My situation is ridiculous.  There’s Paula, at work all week, shopping for food for twenty guests, spring cleaning, cooking and I’m struggling to participate.  It’s my perfect night and it’s touch and go whether I’ll be well enough.  But what’s been lovely is no one pushes me for answers about my condition, I’m just accepted and treated gently.  I feel so lucky to have these ladies in my life.

But the icing on the cake is their enthusiasm and willingness to support our charity.   When I was in hospital I was so demoralised by the complete lack of interest neurologists have in myelopathy.  I thought, I’m doing something about this NOW!  When I say ‘I’ that means someone else because I can’t raise money for Myelopathy.Org without being helped myself.  So I asked the girls to donate a pound each time we meet for Book Club and Paula was so gracious about me hijacking her birthday to plug and collect for Myelopathy.  Particularly as I’m already the most needy member.  And I feel guilty that my participation is like hit and run.  I’m in there with the food and the book review and then I’m off.

 

But seriously when my husband came for me at about eight thirty my head was pounding and the car journey made me sick.  I was up till 2.30 am with severe body pain but I kept thinking this will pass and then I’ll count the money, blog and get my husband to deposit the funds raised during the week.  I’m still in pain, I’m doing breathing exercises right now like I’m in labour, I’ve taken Oxy and Tramadol but it was worth it; I had a great time last night.  I know I was fuzzy headed toward the end, I had to keep moving around because pain was creeping in and my balance was starting to waiver and my phone confused me.  It affected the quality of my goodbyes.  I wanted to hug and say thank you to each book clubber.  They probably don’t realise what a positive impact they have on my life…but I am so grateful – thank you ladies. xxxx.  Also you gave more than a £1.

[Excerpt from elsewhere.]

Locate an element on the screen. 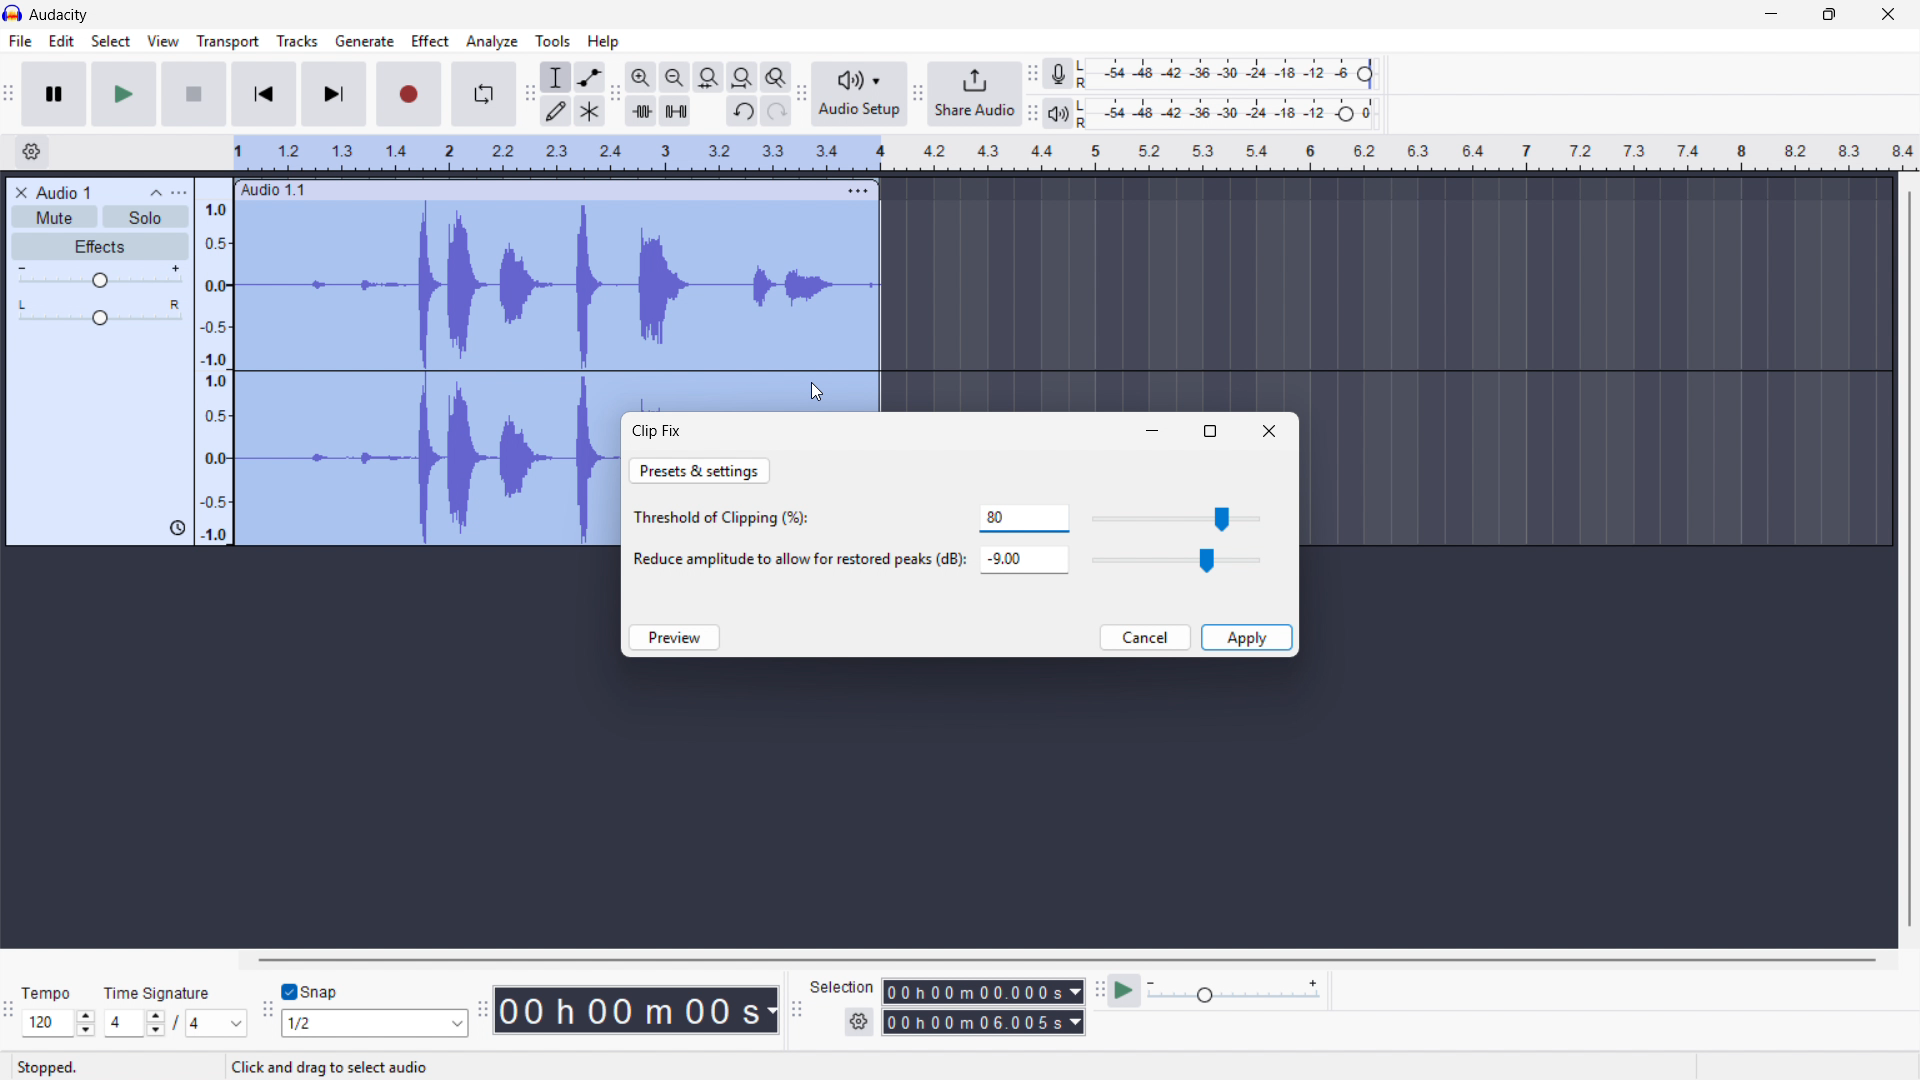 This screenshot has height=1080, width=1920. undo is located at coordinates (742, 112).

On our Facebook page we often chat about how our disability comes into question.  That how we look doesn’t reflect our inner pain; which is true of many debilitating conditions like arthritis, autoimmune disease, fibromyalgia. Then there’s how our mobility alters so precariously; it’s no secret that I could be in bed, rigid with pain one day and in Nero’s the next.  Also age is used against us.  For some reason people think the younger we are, the better placed we are to cope.  Actually it means our spines have given up way too early and if we don’t conserve what we’re left with we’re in trouble.

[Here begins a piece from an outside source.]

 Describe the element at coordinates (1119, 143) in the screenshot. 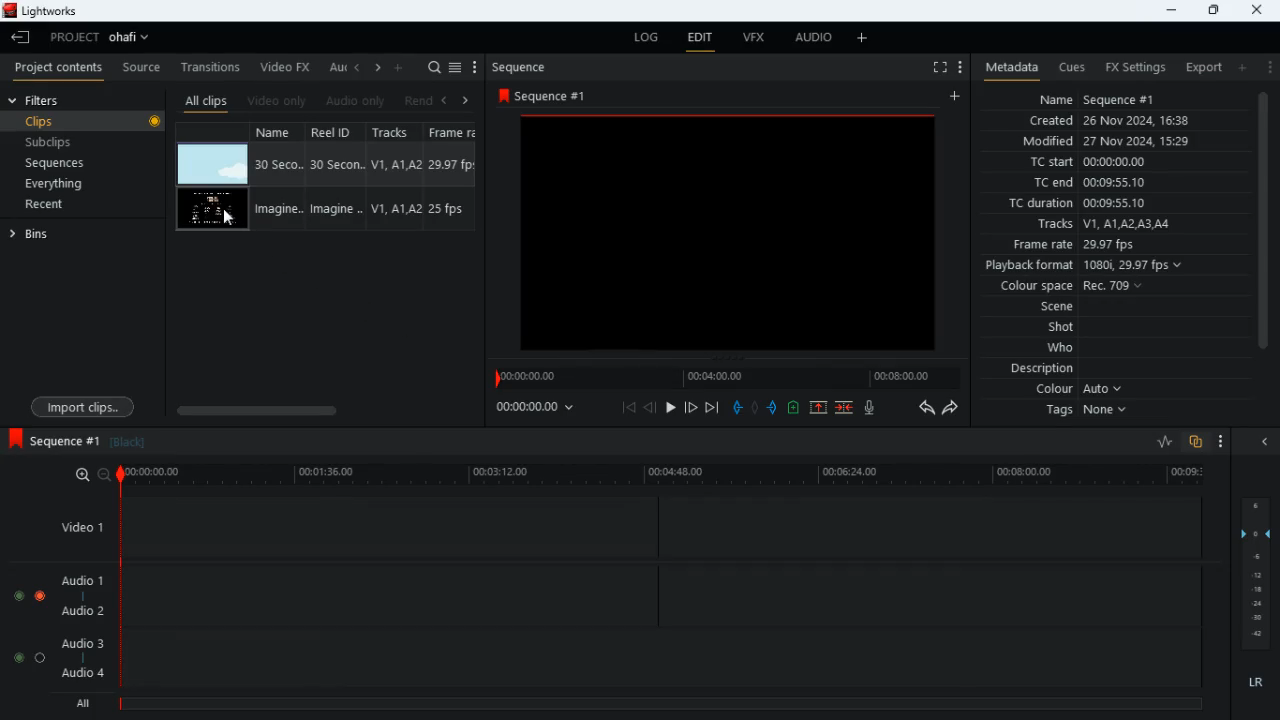

I see `modified` at that location.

There is so much heartbreak and agony in the world; it’s hard to know who to help and how; often we don’t have the time or the resources.  Usually I donate to Crisis at Christmas.  This year I want to donate something to homeless teens/young adults.  I can’t fix the world but if you help one person then that’s brilliant.  When those around me support Myelopathy.Org they are supporting me.  I find coping with day to day life challenging. It’s very hard to fight your corner when you’re in pain and exhausted and so we rely on our friends to accept us and charities to be our voice.

Thank you ladies you raised £33.10 for MYELOPATHY.ORG.  Thank you Paula for your patience, I’m getting disruptive in my old age, but it’s because you’re my friend that I had the confidence to butt in.